Nervous Moments on the Trail of Tears
Standing on the south side of the Ohio River, I thought my Trail of Tears experience in Kentucky was over – but my wife had a surprise for me. Fans of my Facebook pagehad invited us to dinner and, since they only lived 15 minutes away from our RV park in Paducah, it was easy to say “Yes”!
Patti had been following my hike for weeks and just wanted to meet Kristal and me in person. She really out-did herself, cooking the BEST spaghetti dinner we’ve ever had! Three members of her family were also there and we enjoyed getting to know all of them. In a fun twist, they got to play supporting roles in the latest TV news report about my Wwlk because the reporter and cameraman from Paducah NBC 6 were invited to dinner too!
I started the Illinois portion of the hike in Golconda on February 22nd. We were met on the Ohio River bank by Joe Crabb – a longtime resident, president of the county’s historical society and vice president of the Illinois chapter of the Trail of Tears Association (TOTA). He gave us quick tours of a heritage museum and a few witness houses in town. After being joined by Benjy from Carbondale ABC 3, we went on a driving tour of pieces of private property that were crossed by the Trail of Tears in what is now Pope County. With just a little bit of practice, it’s easy to recognize the indentations in the land that indicate the Trail’s route. Kristal was very proud of herself when she saw some all on her own!
I planned four days for the Illinois portion of the Trail and it should have been a breeze. Joe and his friends in the IL-TOTA have done an OUTSTANDING job of documenting their 65-mile segment of the Northern Route. They’ve published a glossy pamphlet that includes history, maps and a driving tour. They can even provide you with GPS waypoints for all of the original roadbed! They also offered up three different places along the original Trail where I could camp for the night.
Day One was a great time from start to finish. The Trail route is very well-signed and much of it is public access. I enjoyed one stretch of about eight miles that was only occasionally paved. I shared the road with few cars, but lots of deer and squirrels. I met up with Joe again at the end of the day and we ate pizza with his family. He took me out to his pond where I pitched my tent and we shared a campfire. He left me to enjoy the clear, cool night (only my THIRD outside so far on this hike!) and distant coyotes sang me to sleep.

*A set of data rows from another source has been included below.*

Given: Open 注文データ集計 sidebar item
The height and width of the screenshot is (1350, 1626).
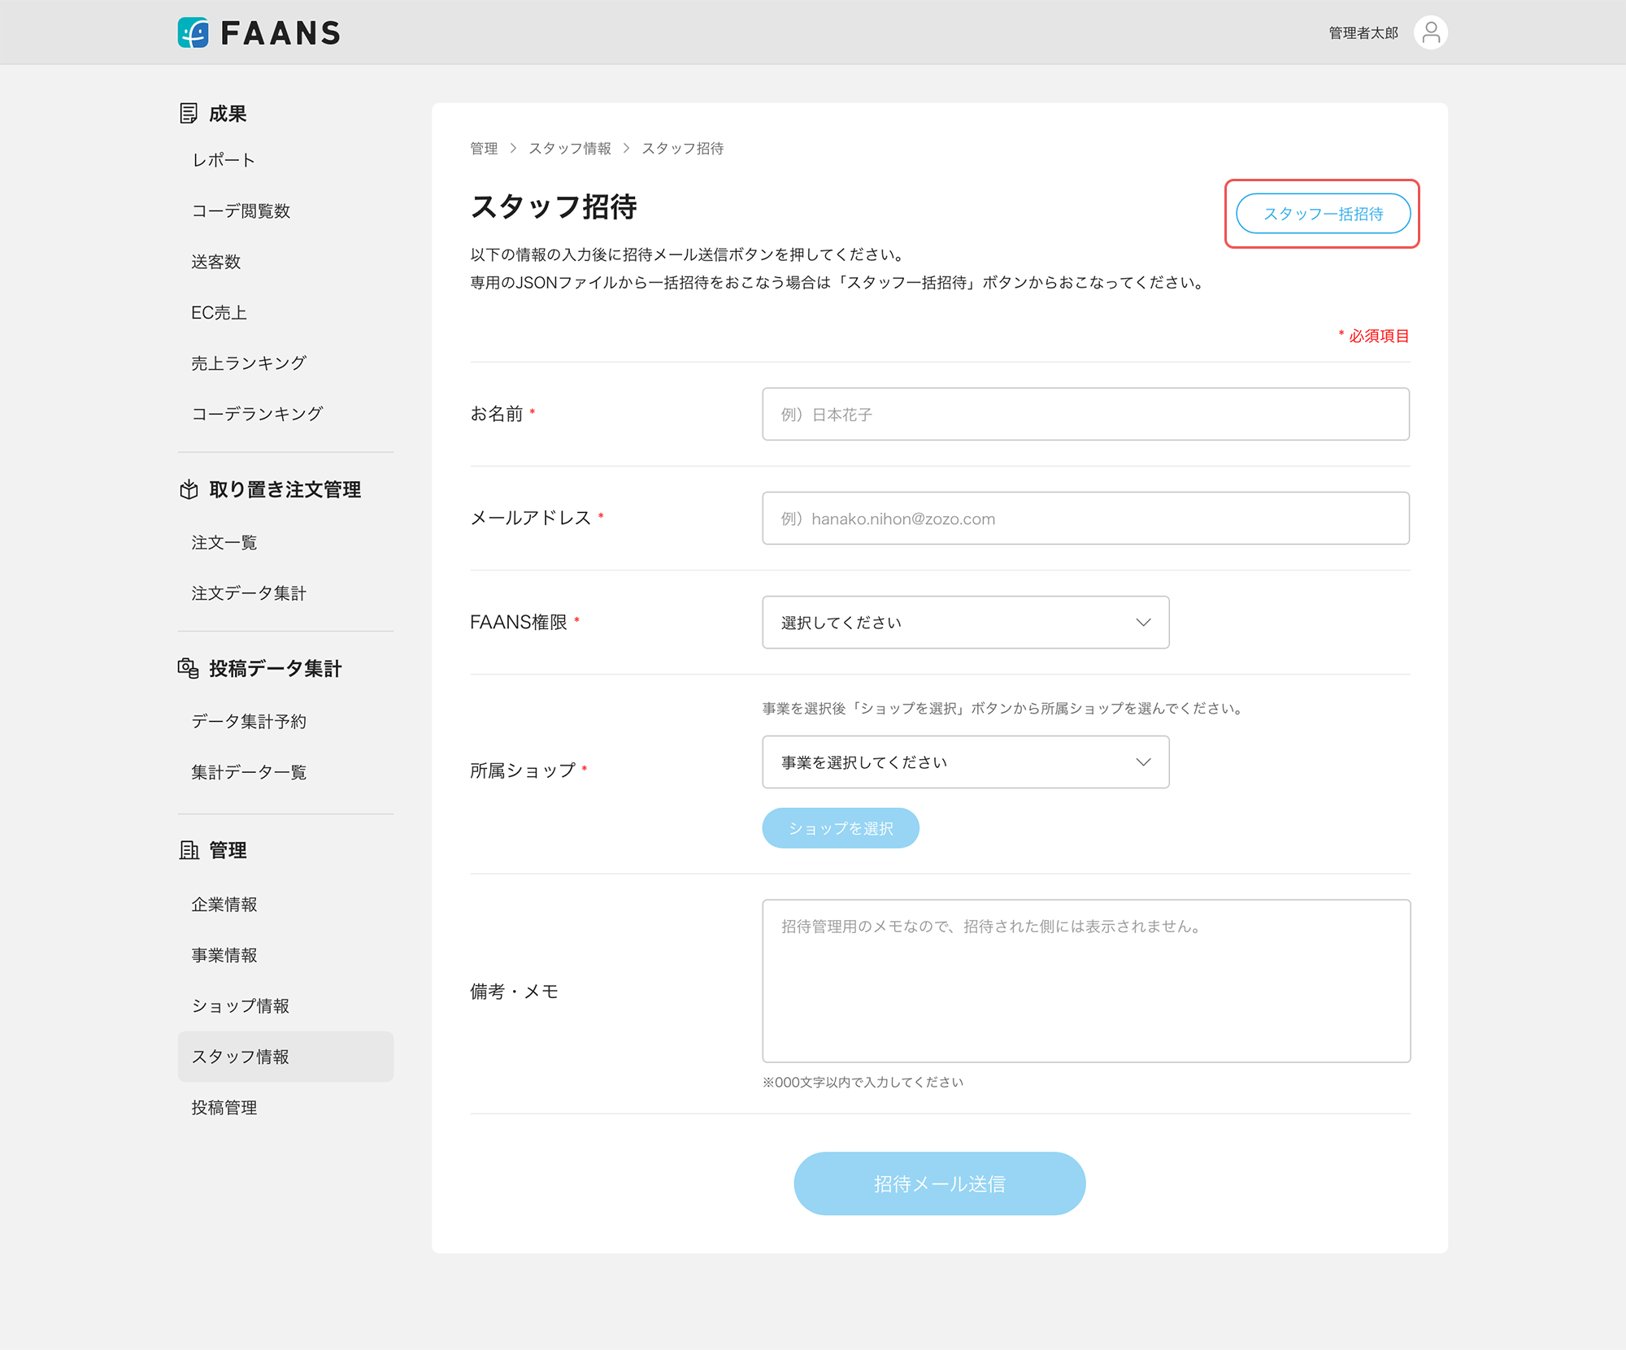Looking at the screenshot, I should 249,593.

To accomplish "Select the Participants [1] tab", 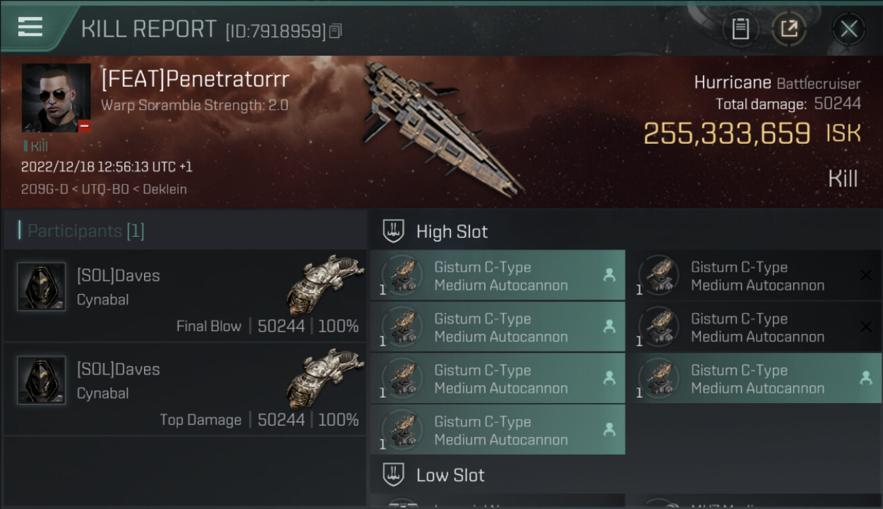I will 86,231.
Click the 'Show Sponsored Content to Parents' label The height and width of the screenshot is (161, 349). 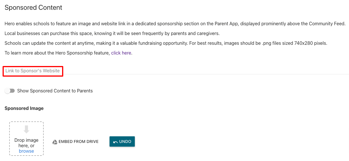coord(55,91)
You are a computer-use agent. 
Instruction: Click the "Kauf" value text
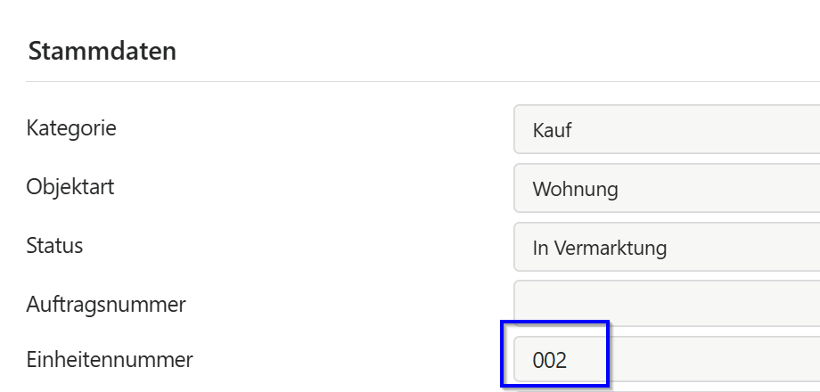552,131
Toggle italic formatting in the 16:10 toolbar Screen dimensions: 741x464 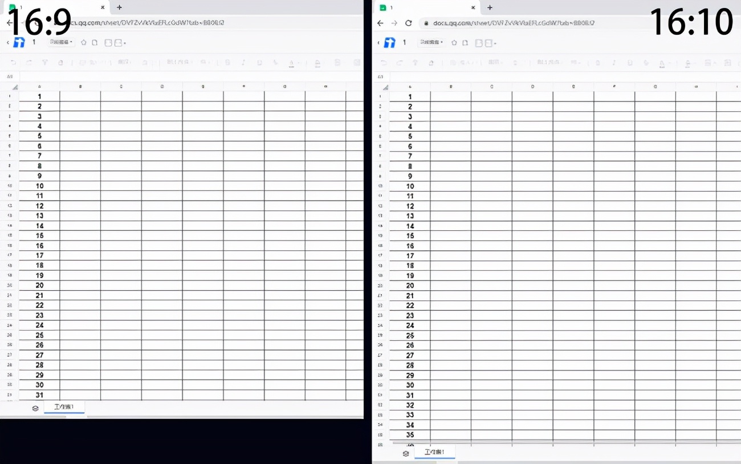(x=614, y=63)
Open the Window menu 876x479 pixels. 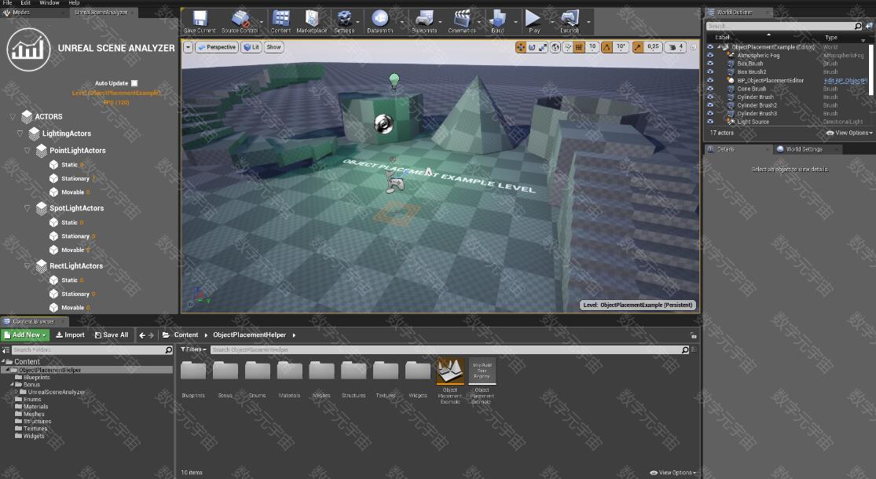pos(49,3)
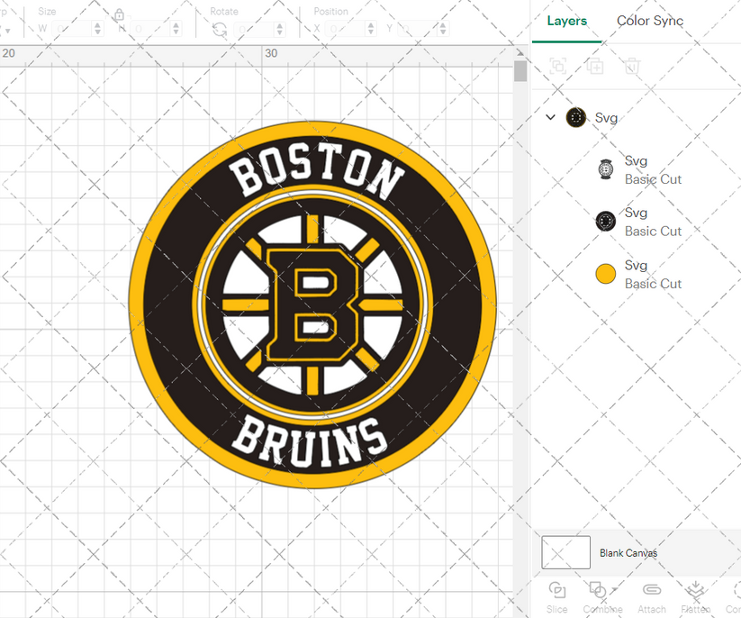This screenshot has height=618, width=741.
Task: Duplicate the selected layer
Action: pos(594,66)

The next day, I awoke to a light frost and couldn’t get the fire re-started. Luckily, Joe spontaneously brought me coffee! He showed me nearly two miles of Trail where it crossed his farm/orchard and allowed me to walk them before I headed east out of his county. I had 16 miles to cover before my next pre-arranged stop at the Campground Church and Cemetery (a certified TOT site) near I-24.
Unfortunately, my bum knee had different plans. For each of the next three days I struggled to cover only 10 miles, which totally threw off my camping arrangements. The lone highlight of those days was meeting John Lasley, a cattle rancher in Union County. He showed me where the Trail made an impressive furrow across his field, and several other points of interest that I would have certainly missed. The neatest was 50 feet above our heads – a bald eagle nest! (A pair have been returning and adding on to this nest during the winter and spring of the past four years and they were in residence now!) John walked the next three miles with me, across public and private land, to a Trail of Tears monument at the McGinnis Cemetery where Kristal picked me up for the day.
After the third short day, I was forced to admit that my knee was officially injured. For the first time, I let it enter my mind that I might not be able to finish this hike. Or, I should say: finish this hike all at once. I’m too emotionally involved in the journey not to see it all the way through, but I might have to wait until next year to do it. The heart and mind are willing, but if the knee is weak there’s nothing I can do about it.
We decided to try and let it heal before making a final decision. Kristal fairly tortured me with RICE (Rest-Ice-Compression-Elevation) therapy and regular doses of Advil for the next three days. I also bought a knee brace and we brainstormed other ways to stabilize my stride including using both trekking poles (instead of one), wearing three socks (instead of two) and switching to a different pair of boots.
I started the last leg of Illinois on March 2nd in Anna. Kristal stayed close, loitering at the library, in case I needed her to pick me up. I’m happy to say, she didn’t get a call from me until mid-afternoon – and then only to say she’d better start driving if she wanted to see me arrive at the Mississippi River!
When we told Joe Crabb that it took forever but we finally made it out of Illinois, he pointed out that the Cherokees had the same problem. It took them 3-10 times longer to get out of Illinois than they expected, due to ice on the Mississippi. I’ll take a couple days’ delay because of knee pain over a several week delay because of the deep and persistent cold that they experienced!